One of the hottest issues in education - the competency in basic skills of high school graduates - is being dealt with for the first time by Congress in the major elementary and secondary education bill expected to be taken up by the House today.

For the first time, the bill, which funds a variety of primary and high school education programs, contains a section providing aid to the states to help them develope minimum competency tests and remedial courses. The funding is open ended, but the Congressional Budget Office estimates that the new program would cost about $10 million in the first year and $25 million in each of the remaining four years of the five-year bill.

Rep. Ronald Mottl (D-Pa) said approximately 29 states are now considering some form of minimum competency test in basic skills of reading and arithmetic for high school seniors. Virginia is also trying to figure out how to devise a writing competency test. Five states now administer competency tests.

Mottl said that he would like to "encourage" the other states to develop programs. Mottl originally introduced a bill making minimum testing mandatory, but he said that brought a "howl" from the education community and he "backed down."

The National Assessment of Educational Progress has found that 13 percent of 17 year olds are functionally illiterate. Scholastic Aptitude Test (SAT) scores have been steadily declining in the last decade and Mottl said 25 percent of the freshment entering Ohio State University have to take remedial courses. 20 percent of the journalism seniors at Temple University fail competency tests in English.

Mottl said he blamed the decline on absenteeism, teaching methods that stress innovation and too many electives for high school students.

The new program makes clear that the federal government not specify minimum standards to be met or what kind of tests to use.

The entire bill would authorize an average of about $10 billion over the next five years for the educational programs in it.

The biggest change would be in compensatory education programs funded under title 1. President Carter proposed some $400 million in new money for concentrations of poverty areas. That combined with a committee change in the ways poverty income is determined and an allowance of a full counting for Aid for Families with Dependent Children would mean a small shift in funding to help big cities.

The South would lose about one or two percent of its ESEA money under the bill and would get less money in the future mainly because a survey of income noted a shift in poverty away from the South to the Northeast and Midwest.

Baltimore City, for example, which received $18.3 million in Title 1 money in fiscal 1978, is to get $23.8 in fiscal 1979. Cook County and Chicago are to get $80.2 million in fiscal '79, up from the $60.2 million it got this year.
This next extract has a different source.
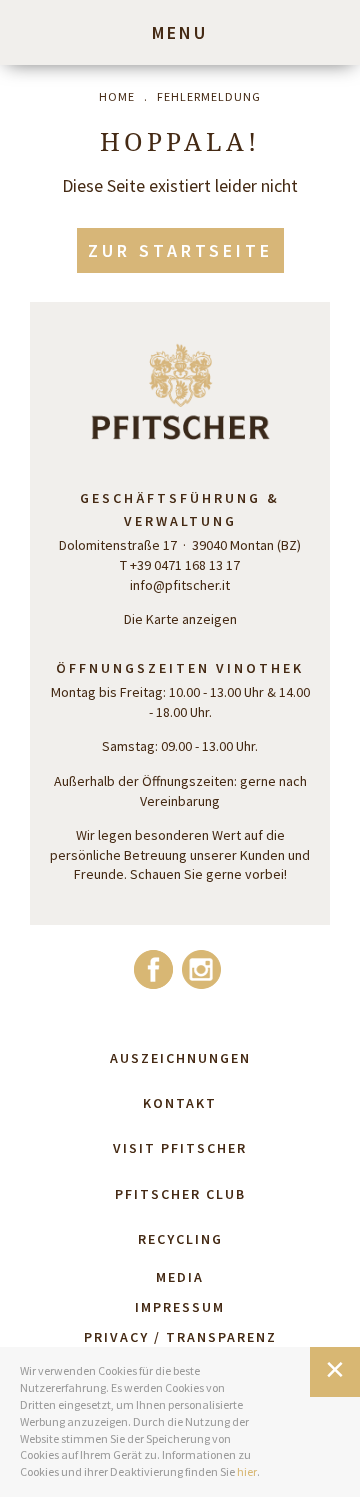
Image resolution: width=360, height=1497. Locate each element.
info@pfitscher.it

Los Angeles is to go from $70 million now to $91.7 in fiscal 1979.

One part of the bill that President Carter opposes would increase impact aid money, something every president in the last 20 years have tried to decrease or phase out.

Impact aid - financial assistance to school districts affected by federal activities, such as a military base - was increased by repealing a provision requiring districts to absorb a certain percentage of eligible children before receiving payments, by increasing aid to heavily impacted districts and by removing a number of restrictions on aid to low rent public housing children. The bill authorizes $1.5 billion in fiscal '79 for impact aid rising to $1.9 billion by fiscal 1983.

The District of Columbia, which gets $4.9 million now, would get $7.4 million in fiscal '79.

The bill also seeks to reduce paperwork that many educations complain about in applying for federal programs, by setting up one center for processing education paperwork and by allowing applications for three years instead of every year.

The bill, which passed the committee 36 to 0, is expected to pass the House easily without major change.